> DIRECTIONS:
Copy word for word, please, the lines of the entries below running from the one containing "Orders (161, 2385)" to the one containing "Dolphin Free (152, 34)", both ends included.

> GIVEN DATA:
....

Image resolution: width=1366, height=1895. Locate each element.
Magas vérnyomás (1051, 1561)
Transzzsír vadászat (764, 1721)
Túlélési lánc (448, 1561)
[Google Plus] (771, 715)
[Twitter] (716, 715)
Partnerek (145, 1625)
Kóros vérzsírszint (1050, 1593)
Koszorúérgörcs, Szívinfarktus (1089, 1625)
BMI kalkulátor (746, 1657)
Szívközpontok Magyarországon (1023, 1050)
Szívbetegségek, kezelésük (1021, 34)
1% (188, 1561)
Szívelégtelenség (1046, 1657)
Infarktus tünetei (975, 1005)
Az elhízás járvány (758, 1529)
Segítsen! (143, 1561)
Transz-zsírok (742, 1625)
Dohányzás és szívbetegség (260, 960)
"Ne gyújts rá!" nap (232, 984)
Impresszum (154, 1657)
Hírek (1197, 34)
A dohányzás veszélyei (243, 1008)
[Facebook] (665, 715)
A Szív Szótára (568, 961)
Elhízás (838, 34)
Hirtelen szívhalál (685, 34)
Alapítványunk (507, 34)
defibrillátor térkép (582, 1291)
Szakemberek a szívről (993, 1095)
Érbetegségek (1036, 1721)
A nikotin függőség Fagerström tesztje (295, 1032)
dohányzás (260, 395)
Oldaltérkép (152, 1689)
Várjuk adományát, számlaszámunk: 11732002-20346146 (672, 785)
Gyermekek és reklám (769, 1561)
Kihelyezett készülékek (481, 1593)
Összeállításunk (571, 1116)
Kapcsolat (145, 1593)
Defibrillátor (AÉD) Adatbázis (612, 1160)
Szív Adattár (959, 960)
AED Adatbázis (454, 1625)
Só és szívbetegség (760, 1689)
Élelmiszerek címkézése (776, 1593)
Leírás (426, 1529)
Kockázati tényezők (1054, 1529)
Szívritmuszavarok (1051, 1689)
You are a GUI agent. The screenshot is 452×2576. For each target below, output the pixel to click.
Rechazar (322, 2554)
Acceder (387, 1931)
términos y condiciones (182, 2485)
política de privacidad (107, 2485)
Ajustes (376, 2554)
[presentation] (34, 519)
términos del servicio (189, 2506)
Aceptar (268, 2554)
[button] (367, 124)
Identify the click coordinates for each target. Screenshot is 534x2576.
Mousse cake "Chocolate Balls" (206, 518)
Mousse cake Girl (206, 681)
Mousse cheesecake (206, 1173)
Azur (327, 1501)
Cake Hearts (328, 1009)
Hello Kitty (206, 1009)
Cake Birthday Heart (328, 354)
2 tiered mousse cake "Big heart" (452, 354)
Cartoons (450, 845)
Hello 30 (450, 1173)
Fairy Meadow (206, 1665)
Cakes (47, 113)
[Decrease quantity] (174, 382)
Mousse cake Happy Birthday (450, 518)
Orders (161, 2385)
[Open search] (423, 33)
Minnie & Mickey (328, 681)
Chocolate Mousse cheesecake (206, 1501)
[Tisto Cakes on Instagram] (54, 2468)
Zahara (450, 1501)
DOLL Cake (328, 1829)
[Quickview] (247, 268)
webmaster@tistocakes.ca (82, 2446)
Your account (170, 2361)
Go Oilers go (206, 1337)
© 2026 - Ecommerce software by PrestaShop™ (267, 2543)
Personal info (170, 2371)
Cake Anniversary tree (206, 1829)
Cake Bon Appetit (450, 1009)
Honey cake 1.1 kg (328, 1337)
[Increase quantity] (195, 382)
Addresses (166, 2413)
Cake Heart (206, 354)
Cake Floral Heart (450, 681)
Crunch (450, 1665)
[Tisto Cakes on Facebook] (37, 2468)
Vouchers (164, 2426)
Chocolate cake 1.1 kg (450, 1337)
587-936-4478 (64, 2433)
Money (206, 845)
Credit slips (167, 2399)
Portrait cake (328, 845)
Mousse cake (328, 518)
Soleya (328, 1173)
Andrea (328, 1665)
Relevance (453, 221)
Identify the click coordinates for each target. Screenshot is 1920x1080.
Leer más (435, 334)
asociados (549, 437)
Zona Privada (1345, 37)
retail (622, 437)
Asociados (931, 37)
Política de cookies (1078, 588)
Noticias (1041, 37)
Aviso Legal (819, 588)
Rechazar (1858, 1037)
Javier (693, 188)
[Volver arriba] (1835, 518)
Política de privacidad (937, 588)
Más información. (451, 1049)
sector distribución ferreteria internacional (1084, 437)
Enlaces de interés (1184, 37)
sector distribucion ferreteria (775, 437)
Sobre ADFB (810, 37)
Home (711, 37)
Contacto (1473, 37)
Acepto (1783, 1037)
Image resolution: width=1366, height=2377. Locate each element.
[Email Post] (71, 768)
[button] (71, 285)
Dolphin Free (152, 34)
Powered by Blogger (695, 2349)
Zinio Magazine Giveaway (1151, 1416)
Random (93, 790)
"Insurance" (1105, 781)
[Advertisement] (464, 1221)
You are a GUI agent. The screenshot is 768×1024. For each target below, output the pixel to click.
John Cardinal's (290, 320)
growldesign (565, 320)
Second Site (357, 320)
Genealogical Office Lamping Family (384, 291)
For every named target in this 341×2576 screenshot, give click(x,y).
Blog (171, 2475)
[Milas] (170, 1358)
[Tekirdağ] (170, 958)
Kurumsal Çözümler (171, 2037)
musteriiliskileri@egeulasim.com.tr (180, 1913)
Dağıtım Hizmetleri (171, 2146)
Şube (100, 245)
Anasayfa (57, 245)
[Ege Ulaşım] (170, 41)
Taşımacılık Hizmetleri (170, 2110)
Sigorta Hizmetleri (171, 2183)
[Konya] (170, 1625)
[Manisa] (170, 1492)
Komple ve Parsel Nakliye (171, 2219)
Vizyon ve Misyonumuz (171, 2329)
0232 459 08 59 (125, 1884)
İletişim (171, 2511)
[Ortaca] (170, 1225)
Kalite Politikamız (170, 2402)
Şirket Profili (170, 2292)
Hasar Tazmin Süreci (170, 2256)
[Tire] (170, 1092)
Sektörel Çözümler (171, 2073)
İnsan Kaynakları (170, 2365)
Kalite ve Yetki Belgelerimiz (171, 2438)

....

> RESULT BELOW:
Orders (161, 2385)
[Open search] (423, 33)
Minnie & Mickey (328, 681)
Chocolate Mousse cheesecake (206, 1501)
[Tisto Cakes on Instagram] (54, 2468)
Zahara (450, 1501)
DOLL Cake (328, 1829)
[Quickview] (247, 268)
webmaster@tistocakes.ca (82, 2446)
Your account (170, 2361)
Go Oilers go (206, 1337)
© 2026 - Ecommerce software by PrestaShop™ (267, 2543)
Personal info (170, 2371)
Cake Anniversary tree (206, 1829)
Cake Bon Appetit (450, 1009)
Honey cake 1.1 kg (328, 1337)
[Increase quantity] (195, 382)
Addresses (166, 2413)
Cake Heart (206, 354)
Cake Floral Heart (450, 681)
Crunch (450, 1665)
[Tisto Cakes on Facebook] (37, 2468)
Vouchers (164, 2426)
Chocolate cake 1.1 kg (450, 1337)
587-936-4478 (64, 2433)
Money (206, 845)
Credit slips (167, 2399)
Portrait cake (328, 845)
Mousse cake (328, 518)
Soleya (328, 1173)
Andrea (328, 1665)
Relevance (453, 221)
Identify the click coordinates for each target. Screenshot is 1920x1080.
Leer más (435, 334)
asociados (549, 437)
Zona Privada (1345, 37)
retail (622, 437)
Asociados (931, 37)
Política de cookies (1078, 588)
Noticias (1041, 37)
Aviso Legal (819, 588)
Rechazar (1858, 1037)
Javier (693, 188)
[Volver arriba] (1835, 518)
Política de privacidad (937, 588)
Más información. (451, 1049)
sector distribución ferreteria internacional (1084, 437)
Enlaces de interés (1184, 37)
sector distribucion ferreteria (775, 437)
Sobre ADFB (810, 37)
Home (711, 37)
Contacto (1473, 37)
Acepto (1783, 1037)
Image resolution: width=1366, height=2377. Locate each element.
[Email Post] (71, 768)
[button] (71, 285)
Dolphin Free (152, 34)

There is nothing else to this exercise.